▸ **EXPLORE THE MATERIAL**:
1) From the note on model functions, list every C++ identifier it mentions, excluding file names.
2) Please state what the note on model functions says happens when wrong-mode inputs are given.

Models (Tree, Forest and their concrete subclasses) own structure and prediction; everything else lives here as free functions that take a Model const&. Mode-specific dispatch goes through Model::Visitor, so callers don't need to know whether a forest is classification or regression — wrong-mode inputs raise UserError.
Mirrors the pattern already used by predict_proportions (in Model.hpp) and is_leaf (in TreeNode.hpp).

▸ **DATA SECTION**:
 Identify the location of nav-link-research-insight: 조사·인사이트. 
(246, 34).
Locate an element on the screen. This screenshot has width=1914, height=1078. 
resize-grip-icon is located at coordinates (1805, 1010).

▸ **EXPECTED OUTPUTS**:
1) Model, Tree, Forest, Model::Visitor, UserError, predict_proportions, is_leaf

2) They raise UserError.